Crypto lending platforms like Celsius, Anchor, and Voyager Digital rose to prominence for offering almost unbelievable returns of up to 20% annually on customer deposits. Now, much of that crypto cash is trapped, as plunging token prices force platforms to temporarily suspend or limit withdrawals.

In the wake of its own solvency crisis, Celsius — which is still advertising up to 18.63% annual yield on its website — has had customer funds on ice for more than three weeks and has yet to announce tangible guidance on next steps. So who is going to be left holding the bag if these platforms go belly up?

Unlike the traditional banking system, which typically insures customer deposits, there aren’t formal consumer protections in place to safeguard user funds when things go wrong on decentralized finance platforms. ‘High risk, high reward’ is the general motto of the DeFi ecosystem.

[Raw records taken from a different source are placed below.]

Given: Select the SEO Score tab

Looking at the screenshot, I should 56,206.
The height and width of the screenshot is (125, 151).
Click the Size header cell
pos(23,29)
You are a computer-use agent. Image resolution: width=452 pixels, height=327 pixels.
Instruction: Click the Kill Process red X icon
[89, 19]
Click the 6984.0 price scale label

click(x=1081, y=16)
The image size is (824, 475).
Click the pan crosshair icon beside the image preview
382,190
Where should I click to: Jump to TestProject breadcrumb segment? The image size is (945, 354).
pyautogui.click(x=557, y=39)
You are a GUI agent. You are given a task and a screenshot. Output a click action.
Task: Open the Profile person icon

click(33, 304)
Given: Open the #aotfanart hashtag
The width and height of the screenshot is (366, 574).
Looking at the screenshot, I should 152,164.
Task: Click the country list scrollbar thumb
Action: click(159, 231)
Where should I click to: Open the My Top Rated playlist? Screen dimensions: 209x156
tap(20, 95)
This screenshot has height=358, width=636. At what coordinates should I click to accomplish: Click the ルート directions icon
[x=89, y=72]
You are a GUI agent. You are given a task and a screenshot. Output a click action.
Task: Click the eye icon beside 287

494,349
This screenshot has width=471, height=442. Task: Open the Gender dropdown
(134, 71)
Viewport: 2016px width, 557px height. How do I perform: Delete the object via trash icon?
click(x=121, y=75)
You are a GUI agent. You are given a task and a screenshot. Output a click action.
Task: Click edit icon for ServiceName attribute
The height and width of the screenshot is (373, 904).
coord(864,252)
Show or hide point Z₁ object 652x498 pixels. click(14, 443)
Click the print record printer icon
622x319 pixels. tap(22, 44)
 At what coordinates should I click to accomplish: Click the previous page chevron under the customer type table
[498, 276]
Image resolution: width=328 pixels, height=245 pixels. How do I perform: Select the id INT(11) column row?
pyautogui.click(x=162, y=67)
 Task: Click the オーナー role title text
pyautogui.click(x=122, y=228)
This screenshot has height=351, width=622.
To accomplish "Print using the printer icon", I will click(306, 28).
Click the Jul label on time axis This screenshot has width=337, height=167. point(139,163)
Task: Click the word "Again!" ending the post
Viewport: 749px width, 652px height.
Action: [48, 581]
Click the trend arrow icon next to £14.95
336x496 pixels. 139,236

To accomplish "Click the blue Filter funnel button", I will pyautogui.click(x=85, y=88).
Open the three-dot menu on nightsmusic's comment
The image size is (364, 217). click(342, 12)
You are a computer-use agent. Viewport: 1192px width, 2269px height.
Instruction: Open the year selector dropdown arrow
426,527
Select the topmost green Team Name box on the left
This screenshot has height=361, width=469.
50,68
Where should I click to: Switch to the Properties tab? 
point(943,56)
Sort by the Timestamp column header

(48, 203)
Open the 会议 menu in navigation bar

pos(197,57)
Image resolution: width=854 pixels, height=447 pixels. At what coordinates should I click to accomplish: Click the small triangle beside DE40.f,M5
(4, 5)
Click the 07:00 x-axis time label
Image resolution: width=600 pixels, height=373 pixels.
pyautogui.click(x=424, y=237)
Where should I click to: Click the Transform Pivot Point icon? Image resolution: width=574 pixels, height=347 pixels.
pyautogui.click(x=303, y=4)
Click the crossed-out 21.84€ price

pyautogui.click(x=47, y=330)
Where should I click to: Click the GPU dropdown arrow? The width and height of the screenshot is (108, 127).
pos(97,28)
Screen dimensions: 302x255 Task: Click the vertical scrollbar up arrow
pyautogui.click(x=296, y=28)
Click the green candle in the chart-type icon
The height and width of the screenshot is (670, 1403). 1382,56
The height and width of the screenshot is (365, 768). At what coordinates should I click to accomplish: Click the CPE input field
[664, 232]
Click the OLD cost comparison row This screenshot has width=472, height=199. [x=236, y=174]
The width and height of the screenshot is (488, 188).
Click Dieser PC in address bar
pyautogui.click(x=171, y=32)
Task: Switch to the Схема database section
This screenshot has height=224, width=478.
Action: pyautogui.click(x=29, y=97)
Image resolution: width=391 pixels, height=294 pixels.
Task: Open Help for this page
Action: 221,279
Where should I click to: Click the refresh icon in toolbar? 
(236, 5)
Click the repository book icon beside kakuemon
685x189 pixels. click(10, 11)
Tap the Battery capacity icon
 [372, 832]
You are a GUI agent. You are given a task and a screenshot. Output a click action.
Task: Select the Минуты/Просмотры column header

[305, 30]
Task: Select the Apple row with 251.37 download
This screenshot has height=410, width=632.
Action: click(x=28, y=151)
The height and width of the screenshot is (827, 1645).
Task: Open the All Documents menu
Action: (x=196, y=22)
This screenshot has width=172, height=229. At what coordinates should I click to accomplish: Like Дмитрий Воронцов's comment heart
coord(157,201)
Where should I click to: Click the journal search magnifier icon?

For those who lost their life savings to these crypto lending platforms, there is little recourse for recouping their losses.

But Shehan Chandrasekera, a certified public accountant, tells CNBC the U.S. tax code may provide some relief to these investors by way of an obscure deduction.

“If your funds become totally worthless and irrecoverable, you may be eligible to write them off as a nonbusiness bad debt on your taxes,” said Chandrasekera, who heads up tax strategy at CoinTracker.io, a digital currency tax software company that helps clients to both track their crypto across virtual wallet addresses and manage their corresponding tax obligations.

“It’s not going to cover up your entire economic loss, but it’s going to give you some type of tax benefit, because at least you get to write off that initial investment that you put in,” continued Chandrasekera.